What it did
Project 1 of the Udacity SDC nanodegree. Detect highway lane markings from dashcam video — six lines of OpenCV per frame, then average across time to draw two clean lane edges on top of the source footage.
The pipeline
- RGB → grayscale.
- Gaussian blur (kernel size 5).
- Canny edge detection (low/high thresholds tuned by eye).

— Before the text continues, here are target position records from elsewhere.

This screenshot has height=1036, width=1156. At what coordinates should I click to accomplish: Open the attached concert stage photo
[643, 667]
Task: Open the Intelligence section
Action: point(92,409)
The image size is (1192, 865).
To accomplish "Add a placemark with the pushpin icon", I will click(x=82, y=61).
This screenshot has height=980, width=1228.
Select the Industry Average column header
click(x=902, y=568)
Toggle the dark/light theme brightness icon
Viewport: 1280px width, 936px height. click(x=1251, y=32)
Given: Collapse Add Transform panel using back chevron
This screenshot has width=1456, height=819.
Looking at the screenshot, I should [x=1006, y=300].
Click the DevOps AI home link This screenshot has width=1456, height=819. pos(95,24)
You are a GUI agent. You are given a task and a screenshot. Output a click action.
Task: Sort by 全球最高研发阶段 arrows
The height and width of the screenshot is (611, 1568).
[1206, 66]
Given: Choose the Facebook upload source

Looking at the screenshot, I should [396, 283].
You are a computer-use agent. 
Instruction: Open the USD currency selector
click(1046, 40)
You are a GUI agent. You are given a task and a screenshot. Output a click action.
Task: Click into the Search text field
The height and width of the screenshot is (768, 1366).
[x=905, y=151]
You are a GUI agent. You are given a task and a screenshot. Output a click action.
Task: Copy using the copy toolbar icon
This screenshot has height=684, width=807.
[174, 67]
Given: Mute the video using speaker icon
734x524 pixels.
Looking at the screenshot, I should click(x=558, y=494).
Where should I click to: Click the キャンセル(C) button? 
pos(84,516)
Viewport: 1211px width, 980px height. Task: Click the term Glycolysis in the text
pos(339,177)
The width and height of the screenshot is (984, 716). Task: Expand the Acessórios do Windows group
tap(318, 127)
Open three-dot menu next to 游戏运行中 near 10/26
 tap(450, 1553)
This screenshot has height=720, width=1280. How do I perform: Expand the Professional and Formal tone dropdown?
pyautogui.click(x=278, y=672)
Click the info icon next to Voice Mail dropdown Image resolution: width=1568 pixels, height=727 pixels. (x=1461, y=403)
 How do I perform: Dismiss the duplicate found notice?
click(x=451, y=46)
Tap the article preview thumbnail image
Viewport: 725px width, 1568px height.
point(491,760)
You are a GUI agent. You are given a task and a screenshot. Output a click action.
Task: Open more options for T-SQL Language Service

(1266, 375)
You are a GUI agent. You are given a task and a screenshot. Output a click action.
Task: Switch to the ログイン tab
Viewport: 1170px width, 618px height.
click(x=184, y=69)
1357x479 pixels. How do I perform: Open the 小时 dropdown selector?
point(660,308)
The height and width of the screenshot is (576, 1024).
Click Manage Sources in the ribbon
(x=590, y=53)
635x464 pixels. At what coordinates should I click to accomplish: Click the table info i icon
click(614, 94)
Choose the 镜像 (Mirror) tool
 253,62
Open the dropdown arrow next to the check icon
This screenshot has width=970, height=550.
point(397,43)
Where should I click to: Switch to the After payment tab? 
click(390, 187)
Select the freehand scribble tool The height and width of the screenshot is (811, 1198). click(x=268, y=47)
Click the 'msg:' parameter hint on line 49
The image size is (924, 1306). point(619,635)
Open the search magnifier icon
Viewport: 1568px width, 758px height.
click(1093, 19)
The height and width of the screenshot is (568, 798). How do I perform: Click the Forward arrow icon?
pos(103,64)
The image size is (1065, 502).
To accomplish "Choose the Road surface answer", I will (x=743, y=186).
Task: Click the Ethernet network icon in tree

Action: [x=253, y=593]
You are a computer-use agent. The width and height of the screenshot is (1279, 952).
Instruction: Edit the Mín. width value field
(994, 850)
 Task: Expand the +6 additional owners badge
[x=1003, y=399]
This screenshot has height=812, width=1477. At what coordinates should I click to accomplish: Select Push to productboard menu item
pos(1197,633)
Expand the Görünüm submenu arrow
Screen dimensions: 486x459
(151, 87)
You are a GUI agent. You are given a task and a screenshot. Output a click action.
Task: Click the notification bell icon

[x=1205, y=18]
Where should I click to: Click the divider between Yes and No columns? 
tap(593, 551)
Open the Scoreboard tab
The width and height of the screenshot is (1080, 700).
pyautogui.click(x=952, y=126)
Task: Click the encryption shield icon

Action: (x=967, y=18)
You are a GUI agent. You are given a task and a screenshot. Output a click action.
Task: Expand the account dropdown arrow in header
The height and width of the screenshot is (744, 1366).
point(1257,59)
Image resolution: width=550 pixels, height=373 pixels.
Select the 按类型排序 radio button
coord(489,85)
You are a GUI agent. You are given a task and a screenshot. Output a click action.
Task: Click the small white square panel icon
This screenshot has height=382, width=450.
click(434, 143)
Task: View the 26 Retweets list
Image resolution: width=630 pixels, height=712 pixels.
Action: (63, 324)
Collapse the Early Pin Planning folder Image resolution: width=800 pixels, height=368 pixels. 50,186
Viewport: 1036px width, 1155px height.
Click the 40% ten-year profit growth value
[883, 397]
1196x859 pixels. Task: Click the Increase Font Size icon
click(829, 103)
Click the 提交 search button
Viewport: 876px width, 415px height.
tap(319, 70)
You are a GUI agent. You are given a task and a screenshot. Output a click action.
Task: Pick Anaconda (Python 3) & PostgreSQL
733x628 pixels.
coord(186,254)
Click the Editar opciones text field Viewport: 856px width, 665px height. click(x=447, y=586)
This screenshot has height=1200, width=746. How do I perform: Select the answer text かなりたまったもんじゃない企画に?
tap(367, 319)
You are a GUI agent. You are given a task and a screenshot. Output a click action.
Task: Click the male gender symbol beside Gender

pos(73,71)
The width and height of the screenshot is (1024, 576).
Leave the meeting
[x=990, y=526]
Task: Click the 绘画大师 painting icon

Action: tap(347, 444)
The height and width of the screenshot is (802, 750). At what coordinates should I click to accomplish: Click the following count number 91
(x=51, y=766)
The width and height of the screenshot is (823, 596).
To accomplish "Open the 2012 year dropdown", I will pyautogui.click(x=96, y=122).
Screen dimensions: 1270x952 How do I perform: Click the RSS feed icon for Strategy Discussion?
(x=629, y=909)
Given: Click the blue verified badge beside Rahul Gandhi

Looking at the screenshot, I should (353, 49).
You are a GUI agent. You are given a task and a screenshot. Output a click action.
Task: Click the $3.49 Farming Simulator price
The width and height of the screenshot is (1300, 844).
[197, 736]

- Region-of-interest mask — trapezoid centered on the ego lane.
- Probabilistic Hough transform → line segments.
- Linear-fit each side (left + right) → two extrapolated lane lines.
- Overlay on the source frame.
What was actually tricky
The Hough threshold + ROI mask are a pair you tune together. Loose Hough + tight ROI works on the easy clip; tight Hough + loose ROI works on the curvy clip; neither setting works on both. The lesson: hand-tuned pipelines win the easy demo and lose the second-easiest one.
What I’d do differently with hindsight
- Treat it as semantic segmentation, not edge detection. A small U-Net trained on a few thousand frames will outperform any Hough configuration. Modern SDC stacks start there.
- Track lanes over time. Smoothing the line params with a Kalman filter (or just an exponential moving average) erases the jitter that single-frame inference produces.
- Use bird’s-eye warp first. Project the road into a top-down view before line fitting; curves become much easier to parameterize as polynomials.
What it taught me
Computer vision pipelines compound: each step has a small parameter budget, and they trade off against each other. There’s no global optimum across diverse scenes — only good enough for this footage. The discipline of accepting “good enough on the test set” before shipping is the first taste of an ML mindset, even in pre-ML code.